Leaders of firms including HSBC, UBS and Blackrock have presented a united front in warning that rules, if not fully adhered to, could push risks into the poorly regulated domain of shadow banks.
Overvalued property assets are among the creeping dangers that can be negated by the use of macro-prudential tools whose use can cut the need for interest rates to be increased.
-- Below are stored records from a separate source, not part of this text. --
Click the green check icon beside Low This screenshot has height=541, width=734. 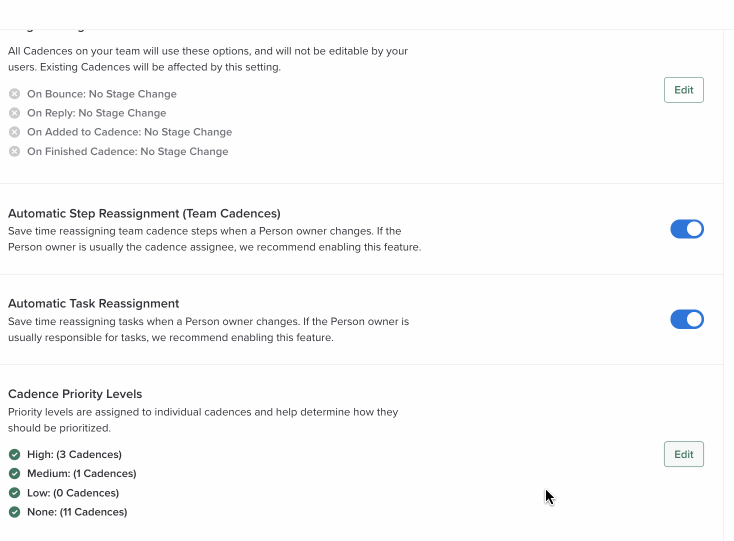coord(14,493)
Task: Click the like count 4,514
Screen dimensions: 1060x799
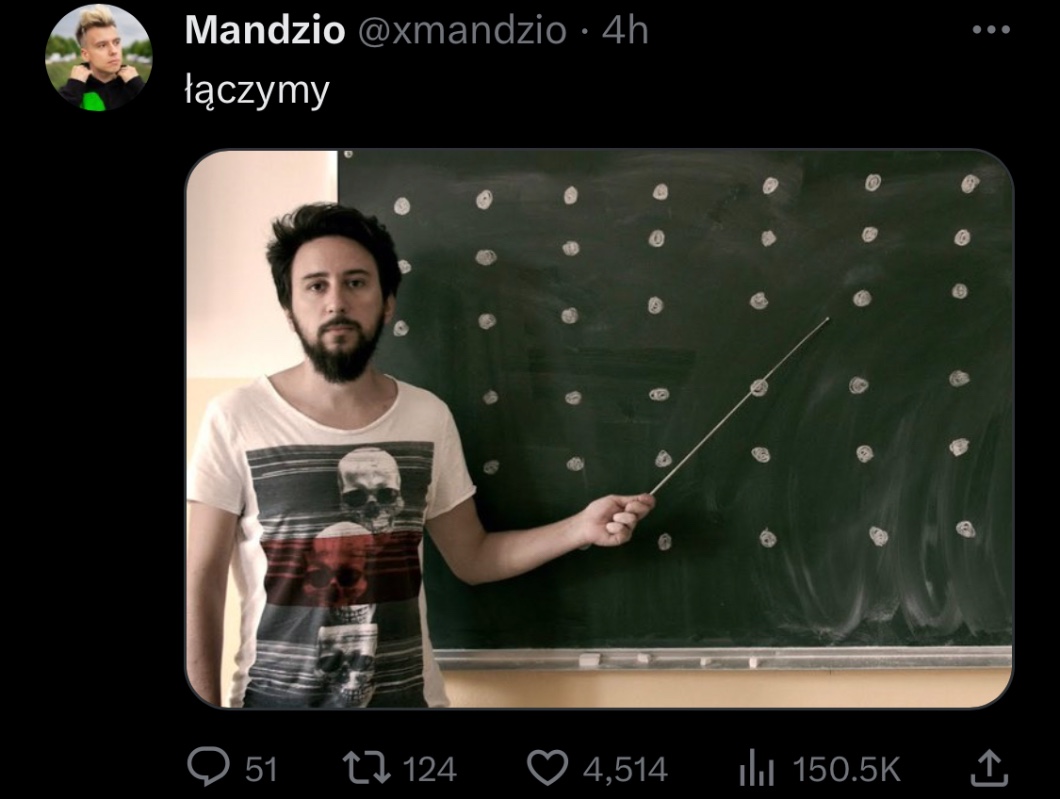Action: pos(625,770)
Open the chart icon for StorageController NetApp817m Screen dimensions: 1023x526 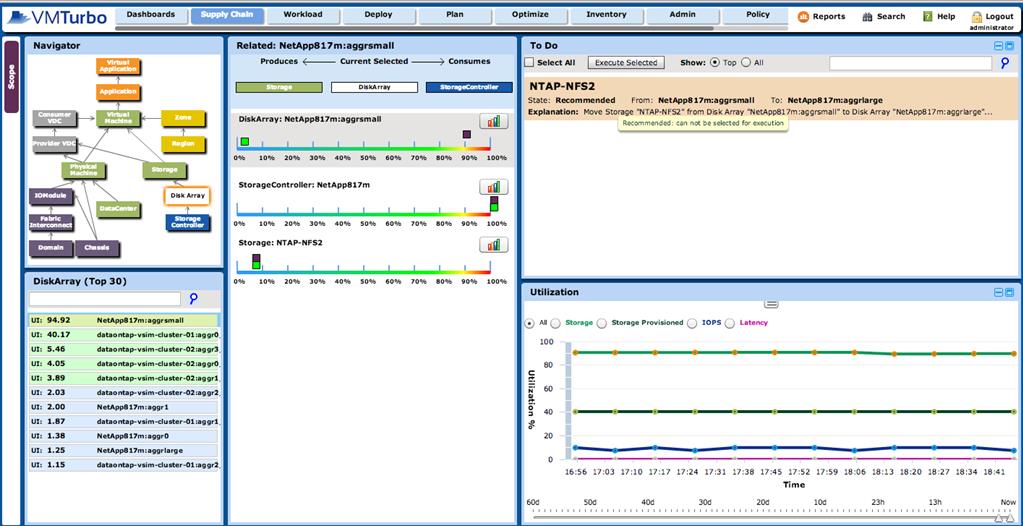pos(494,186)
More widespread are counter-cyclical requirements on banks and caps on customer debt relative to income.
Financial authorities in countries including the UK, Switzerland, Israel and Hong Kong have been employing these measures more, in the hope of easing the rise in asset values, particularly in the housing market.
Federal Reserve chairwoman, Janet Yellen, stated this month that share prices were "quite high." Emphasising that the overall financial risks were being managed, she added that there was a danger that longer-term bond yields might rise again.
The comments issued by the leading finance chiefs' advocate the enforcement of macro-prudential policies, which help "to address emerging market inefficiencies in the financial system such as over-exuberance within asset classes such as real estate lending".
One of the chiefs, HSBC chairman Douglas flint, said the policies could "lean against something that is making people feel good but is actually going to give them a hangover they will find difficult to cope with."
The statement also underlined that, beyond just companies that fall within the traditional regulatory field, macro-prudential policies need to be implemented across the financial system.